GROUP PSYCHOTHERAPY

Group psychotherapy is any form of therapy as long as it is collective, that is, carried out in a group. It has a beneficial action that resolves and re-educates patients based on the interactions and communications that occur within groups organized for therapeutic purposes.
 
 
This model of therapeutic action emerged after World War II when the American psychosociologist Kurt Lewin worked a group of people for therapeutic purposes. He believed that individuals feel a therapeutic effect action when they hear other people talking about their problems and how they can be solved.In this type of psychotherapy certain therapeutic factors intervene that become very important because they explain how the members of the groups help each other to change their attitude, thinking, and behavior.
 
 
Of all the existing therapeutic factors the universality factor is highlighted here (patients in a group no longer feel alone and in isolation, but experience relief when they realize that they are not isolated with their problems); the group cohesion factor (in these psychotherapies the members of a group become very united, offer support to each other and create relationships which are very meaningful and valid for the therapy to work) and the factor of developing socialization techniques (patients in the groups learn to distinguish and stop inappropriate behavior simply by observing each other and making honest and well-received comments).

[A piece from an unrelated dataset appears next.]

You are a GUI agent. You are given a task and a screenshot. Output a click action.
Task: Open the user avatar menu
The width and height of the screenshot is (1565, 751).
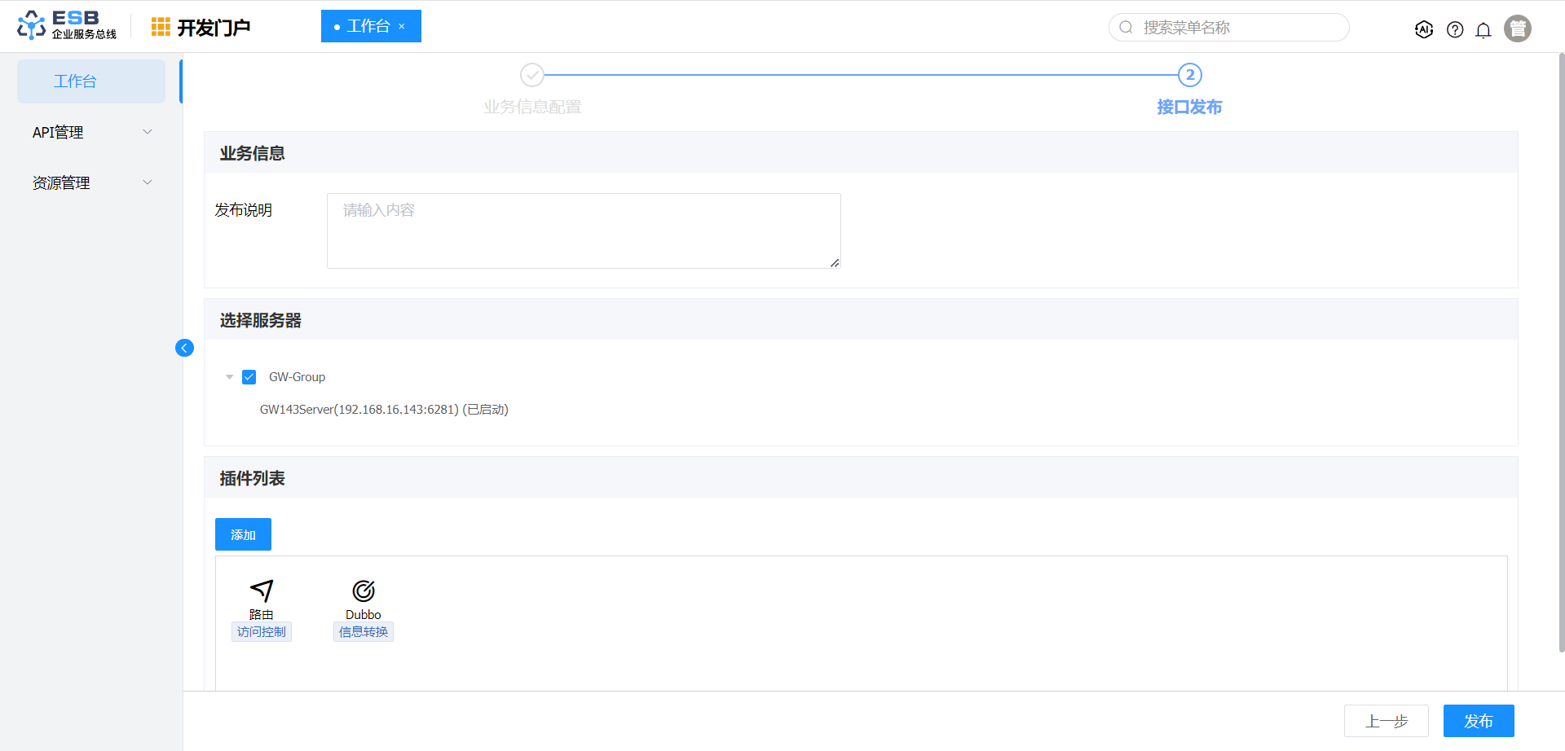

The best therapeutic results are obtained in groups in which as many of these and other therapeutic factors as possible are present, such as the establishment of hope, the offering of information, and imitative behavior.
 
 
Group psychotherapies fall into at least three different groups of techniques: the group dynamics techniques which use the group movements and interactions that occur in regular meetings for a therapeutic purpose, and are very appropriate for children and adolescents; the non-directive psychoanalytic verbal techniques which use psychoanalysis as the therapy of choice; and the group of psychomotor and dramatic expression techniques which in addition to what is verbalized, use psychomotor activities, games, and mimicry scenes. A great example of this type of technique is the well-known psychodrama, a specialized form of group therapy in which each patient, with the help of others, presents or relates on a stage their difficulties in the presence of a therapist.